Problem requirements:
Your answer should be the records, restated word for word.

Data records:
────────

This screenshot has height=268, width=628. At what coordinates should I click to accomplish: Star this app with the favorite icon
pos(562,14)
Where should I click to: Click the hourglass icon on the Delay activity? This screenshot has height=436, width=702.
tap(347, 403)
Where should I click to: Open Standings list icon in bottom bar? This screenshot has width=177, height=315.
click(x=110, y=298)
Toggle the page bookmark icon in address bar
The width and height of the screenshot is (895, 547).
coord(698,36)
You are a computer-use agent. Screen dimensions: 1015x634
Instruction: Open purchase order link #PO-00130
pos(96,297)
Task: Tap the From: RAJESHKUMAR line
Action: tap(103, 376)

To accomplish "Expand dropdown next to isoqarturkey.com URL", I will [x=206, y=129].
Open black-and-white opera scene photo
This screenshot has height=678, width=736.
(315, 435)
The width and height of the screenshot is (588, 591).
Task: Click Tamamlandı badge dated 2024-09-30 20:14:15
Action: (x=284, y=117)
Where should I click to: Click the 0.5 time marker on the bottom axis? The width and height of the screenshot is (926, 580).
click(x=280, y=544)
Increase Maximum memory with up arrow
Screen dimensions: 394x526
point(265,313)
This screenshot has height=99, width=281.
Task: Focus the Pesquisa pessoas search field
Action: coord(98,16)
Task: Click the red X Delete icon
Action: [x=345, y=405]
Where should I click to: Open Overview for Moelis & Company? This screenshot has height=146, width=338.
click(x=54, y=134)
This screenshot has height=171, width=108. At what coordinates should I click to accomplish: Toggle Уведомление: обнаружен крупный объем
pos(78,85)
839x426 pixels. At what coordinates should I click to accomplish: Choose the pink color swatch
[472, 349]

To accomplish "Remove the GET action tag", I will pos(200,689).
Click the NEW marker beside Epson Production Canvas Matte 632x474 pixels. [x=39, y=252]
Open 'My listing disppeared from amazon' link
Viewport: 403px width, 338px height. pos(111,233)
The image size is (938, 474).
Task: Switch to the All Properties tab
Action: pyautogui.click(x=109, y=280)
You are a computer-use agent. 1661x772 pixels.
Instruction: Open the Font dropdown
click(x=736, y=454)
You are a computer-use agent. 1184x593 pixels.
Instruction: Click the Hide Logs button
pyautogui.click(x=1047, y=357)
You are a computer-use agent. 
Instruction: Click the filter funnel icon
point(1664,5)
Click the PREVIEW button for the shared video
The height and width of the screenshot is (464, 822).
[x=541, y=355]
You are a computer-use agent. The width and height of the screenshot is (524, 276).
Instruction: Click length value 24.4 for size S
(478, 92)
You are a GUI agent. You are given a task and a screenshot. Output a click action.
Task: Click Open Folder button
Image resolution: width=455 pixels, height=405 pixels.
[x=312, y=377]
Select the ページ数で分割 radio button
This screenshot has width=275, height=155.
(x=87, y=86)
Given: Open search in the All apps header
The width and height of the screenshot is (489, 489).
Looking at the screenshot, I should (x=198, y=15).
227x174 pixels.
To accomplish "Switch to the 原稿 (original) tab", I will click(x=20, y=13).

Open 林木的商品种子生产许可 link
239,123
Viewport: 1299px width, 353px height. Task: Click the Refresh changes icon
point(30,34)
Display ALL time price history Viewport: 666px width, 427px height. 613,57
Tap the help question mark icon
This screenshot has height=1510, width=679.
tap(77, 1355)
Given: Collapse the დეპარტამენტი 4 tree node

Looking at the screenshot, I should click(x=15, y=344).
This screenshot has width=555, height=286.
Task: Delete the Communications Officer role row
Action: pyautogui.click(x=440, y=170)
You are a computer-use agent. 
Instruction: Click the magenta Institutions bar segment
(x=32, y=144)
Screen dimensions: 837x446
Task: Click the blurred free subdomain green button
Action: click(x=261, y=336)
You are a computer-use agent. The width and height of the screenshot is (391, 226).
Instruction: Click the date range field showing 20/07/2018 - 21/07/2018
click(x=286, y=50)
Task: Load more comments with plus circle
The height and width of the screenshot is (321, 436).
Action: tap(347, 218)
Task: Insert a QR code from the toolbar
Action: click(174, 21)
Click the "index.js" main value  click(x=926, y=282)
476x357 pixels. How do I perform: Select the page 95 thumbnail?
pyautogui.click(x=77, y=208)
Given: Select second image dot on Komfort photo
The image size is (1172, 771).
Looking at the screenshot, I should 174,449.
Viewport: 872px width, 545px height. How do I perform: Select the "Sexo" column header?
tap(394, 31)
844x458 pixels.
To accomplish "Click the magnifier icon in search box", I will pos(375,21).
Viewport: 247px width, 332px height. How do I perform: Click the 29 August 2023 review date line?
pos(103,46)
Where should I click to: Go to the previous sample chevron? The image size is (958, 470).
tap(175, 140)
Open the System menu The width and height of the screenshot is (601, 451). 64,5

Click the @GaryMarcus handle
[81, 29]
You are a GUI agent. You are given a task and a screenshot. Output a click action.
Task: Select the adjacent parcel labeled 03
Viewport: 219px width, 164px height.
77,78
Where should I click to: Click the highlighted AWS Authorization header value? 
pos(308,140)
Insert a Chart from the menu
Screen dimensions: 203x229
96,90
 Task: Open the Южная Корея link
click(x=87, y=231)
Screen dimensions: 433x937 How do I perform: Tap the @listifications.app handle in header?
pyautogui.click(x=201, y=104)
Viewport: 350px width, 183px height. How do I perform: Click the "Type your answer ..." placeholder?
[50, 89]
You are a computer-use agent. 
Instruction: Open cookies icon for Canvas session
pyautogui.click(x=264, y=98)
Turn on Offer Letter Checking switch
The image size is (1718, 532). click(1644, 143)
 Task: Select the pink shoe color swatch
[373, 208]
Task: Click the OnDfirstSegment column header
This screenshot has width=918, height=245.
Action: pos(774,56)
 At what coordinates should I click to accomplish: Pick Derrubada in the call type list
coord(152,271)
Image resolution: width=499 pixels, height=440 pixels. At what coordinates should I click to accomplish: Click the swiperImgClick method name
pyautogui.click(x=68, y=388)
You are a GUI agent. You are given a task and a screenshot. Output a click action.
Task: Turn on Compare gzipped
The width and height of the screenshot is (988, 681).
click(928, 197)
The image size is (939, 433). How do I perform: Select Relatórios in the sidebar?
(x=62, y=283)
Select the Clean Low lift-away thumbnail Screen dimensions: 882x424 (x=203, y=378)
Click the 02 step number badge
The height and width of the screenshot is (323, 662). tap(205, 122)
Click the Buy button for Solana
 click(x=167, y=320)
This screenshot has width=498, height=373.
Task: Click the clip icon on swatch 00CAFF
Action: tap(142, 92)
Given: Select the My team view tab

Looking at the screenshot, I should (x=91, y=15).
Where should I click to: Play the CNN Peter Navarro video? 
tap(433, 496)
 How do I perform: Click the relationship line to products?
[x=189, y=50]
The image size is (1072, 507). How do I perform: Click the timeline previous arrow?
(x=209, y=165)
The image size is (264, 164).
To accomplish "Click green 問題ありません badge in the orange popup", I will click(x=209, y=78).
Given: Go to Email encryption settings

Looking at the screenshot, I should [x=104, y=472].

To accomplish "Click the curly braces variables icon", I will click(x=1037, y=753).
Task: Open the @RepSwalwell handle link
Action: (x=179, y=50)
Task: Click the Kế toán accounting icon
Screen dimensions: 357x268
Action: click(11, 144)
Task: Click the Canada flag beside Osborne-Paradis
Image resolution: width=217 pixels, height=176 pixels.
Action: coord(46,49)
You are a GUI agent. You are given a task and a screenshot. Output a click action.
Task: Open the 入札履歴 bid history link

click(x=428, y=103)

────────

Worked solution:
This screenshot has height=268, width=628. At what coordinates should I click to accomplish: Star this app with the favorite icon
pos(562,14)
Where should I click to: Click the hourglass icon on the Delay activity? This screenshot has height=436, width=702.
tap(347, 403)
Where should I click to: Open Standings list icon in bottom bar? This screenshot has width=177, height=315.
click(x=110, y=298)
Toggle the page bookmark icon in address bar
The width and height of the screenshot is (895, 547).
coord(698,36)
You are a computer-use agent. Screen dimensions: 1015x634
Instruction: Open purchase order link #PO-00130
pos(96,297)
Task: Tap the From: RAJESHKUMAR line
Action: tap(103, 376)

To accomplish "Expand dropdown next to isoqarturkey.com URL", I will [x=206, y=129].
Open black-and-white opera scene photo
This screenshot has height=678, width=736.
(315, 435)
The width and height of the screenshot is (588, 591).
Task: Click Tamamlandı badge dated 2024-09-30 20:14:15
Action: (x=284, y=117)
Where should I click to: Click the 0.5 time marker on the bottom axis? The width and height of the screenshot is (926, 580).
click(x=280, y=544)
Increase Maximum memory with up arrow
Screen dimensions: 394x526
point(265,313)
This screenshot has height=99, width=281.
Task: Focus the Pesquisa pessoas search field
Action: coord(98,16)
Task: Click the red X Delete icon
Action: [x=345, y=405]
Where should I click to: Open Overview for Moelis & Company? This screenshot has height=146, width=338.
click(x=54, y=134)
This screenshot has height=171, width=108. At what coordinates should I click to accomplish: Toggle Уведомление: обнаружен крупный объем
pos(78,85)
839x426 pixels. At what coordinates should I click to accomplish: Choose the pink color swatch
[472, 349]

To accomplish "Remove the GET action tag", I will pos(200,689).
Click the NEW marker beside Epson Production Canvas Matte 632x474 pixels. [x=39, y=252]
Open 'My listing disppeared from amazon' link
Viewport: 403px width, 338px height. pos(111,233)
The image size is (938, 474).
Task: Switch to the All Properties tab
Action: pyautogui.click(x=109, y=280)
You are a computer-use agent. 1661x772 pixels.
Instruction: Open the Font dropdown
click(x=736, y=454)
You are a computer-use agent. 1184x593 pixels.
Instruction: Click the Hide Logs button
pyautogui.click(x=1047, y=357)
You are a computer-use agent. 
Instruction: Click the filter funnel icon
point(1664,5)
Click the PREVIEW button for the shared video
The height and width of the screenshot is (464, 822).
[x=541, y=355]
You are a computer-use agent. The width and height of the screenshot is (524, 276).
Instruction: Click length value 24.4 for size S
(478, 92)
You are a GUI agent. You are given a task and a screenshot. Output a click action.
Task: Click Open Folder button
Image resolution: width=455 pixels, height=405 pixels.
[x=312, y=377]
Select the ページ数で分割 radio button
This screenshot has width=275, height=155.
(x=87, y=86)
Given: Open search in the All apps header
The width and height of the screenshot is (489, 489).
Looking at the screenshot, I should (x=198, y=15).
227x174 pixels.
To accomplish "Switch to the 原稿 (original) tab", I will click(x=20, y=13).

Open 林木的商品种子生产许可 link
239,123
Viewport: 1299px width, 353px height. Task: Click the Refresh changes icon
point(30,34)
Display ALL time price history Viewport: 666px width, 427px height. 613,57
Tap the help question mark icon
This screenshot has height=1510, width=679.
tap(77, 1355)
Given: Collapse the დეპარტამენტი 4 tree node

Looking at the screenshot, I should click(x=15, y=344).
This screenshot has width=555, height=286.
Task: Delete the Communications Officer role row
Action: pyautogui.click(x=440, y=170)
You are a computer-use agent. 
Instruction: Click the magenta Institutions bar segment
(x=32, y=144)
Screen dimensions: 837x446
Task: Click the blurred free subdomain green button
Action: click(x=261, y=336)
You are a computer-use agent. The width and height of the screenshot is (391, 226).
Instruction: Click the date range field showing 20/07/2018 - 21/07/2018
click(x=286, y=50)
Task: Load more comments with plus circle
The height and width of the screenshot is (321, 436).
Action: tap(347, 218)
Task: Insert a QR code from the toolbar
Action: click(174, 21)
Click the "index.js" main value  click(x=926, y=282)
476x357 pixels. How do I perform: Select the page 95 thumbnail?
pyautogui.click(x=77, y=208)
Given: Select second image dot on Komfort photo
The image size is (1172, 771).
Looking at the screenshot, I should 174,449.
Viewport: 872px width, 545px height. How do I perform: Select the "Sexo" column header?
tap(394, 31)
844x458 pixels.
To accomplish "Click the magnifier icon in search box", I will pos(375,21).
Viewport: 247px width, 332px height. How do I perform: Click the 29 August 2023 review date line?
pos(103,46)
Where should I click to: Go to the previous sample chevron? The image size is (958, 470).
tap(175, 140)
Open the System menu The width and height of the screenshot is (601, 451). 64,5

Click the @GaryMarcus handle
[81, 29]
You are a GUI agent. You are given a task and a screenshot. Output a click action.
Task: Select the adjacent parcel labeled 03
Viewport: 219px width, 164px height.
77,78
Where should I click to: Click the highlighted AWS Authorization header value? 
pos(308,140)
Insert a Chart from the menu
Screen dimensions: 203x229
96,90
 Task: Open the Южная Корея link
click(x=87, y=231)
Screen dimensions: 433x937 How do I perform: Tap the @listifications.app handle in header?
pyautogui.click(x=201, y=104)
Viewport: 350px width, 183px height. How do I perform: Click the "Type your answer ..." placeholder?
[50, 89]
You are a computer-use agent. 
Instruction: Open cookies icon for Canvas session
pyautogui.click(x=264, y=98)
Turn on Offer Letter Checking switch
The image size is (1718, 532). click(1644, 143)
 Task: Select the pink shoe color swatch
[373, 208]
Task: Click the OnDfirstSegment column header
This screenshot has width=918, height=245.
Action: pos(774,56)
 At what coordinates should I click to accomplish: Pick Derrubada in the call type list
coord(152,271)
Image resolution: width=499 pixels, height=440 pixels. At what coordinates should I click to accomplish: Click the swiperImgClick method name
pyautogui.click(x=68, y=388)
You are a GUI agent. You are given a task and a screenshot. Output a click action.
Task: Turn on Compare gzipped
The width and height of the screenshot is (988, 681).
click(928, 197)
The image size is (939, 433). How do I perform: Select Relatórios in the sidebar?
(x=62, y=283)
Select the Clean Low lift-away thumbnail Screen dimensions: 882x424 (x=203, y=378)
Click the 02 step number badge
The height and width of the screenshot is (323, 662). tap(205, 122)
Click the Buy button for Solana
 click(x=167, y=320)
This screenshot has width=498, height=373.
Task: Click the clip icon on swatch 00CAFF
Action: tap(142, 92)
Given: Select the My team view tab

Looking at the screenshot, I should (x=91, y=15).
Where should I click to: Play the CNN Peter Navarro video? 
tap(433, 496)
 How do I perform: Click the relationship line to products?
[x=189, y=50]
The image size is (1072, 507). How do I perform: Click the timeline previous arrow?
(x=209, y=165)
The image size is (264, 164).
To accomplish "Click green 問題ありません badge in the orange popup", I will click(x=209, y=78).
Given: Go to Email encryption settings

Looking at the screenshot, I should [x=104, y=472].

To accomplish "Click the curly braces variables icon", I will click(x=1037, y=753).
Task: Open the @RepSwalwell handle link
Action: (x=179, y=50)
Task: Click the Kế toán accounting icon
Screen dimensions: 357x268
Action: click(11, 144)
Task: Click the Canada flag beside Osborne-Paradis
Image resolution: width=217 pixels, height=176 pixels.
Action: coord(46,49)
You are a GUI agent. You are given a task and a screenshot. Output a click action.
Task: Open the 入札履歴 bid history link

click(x=428, y=103)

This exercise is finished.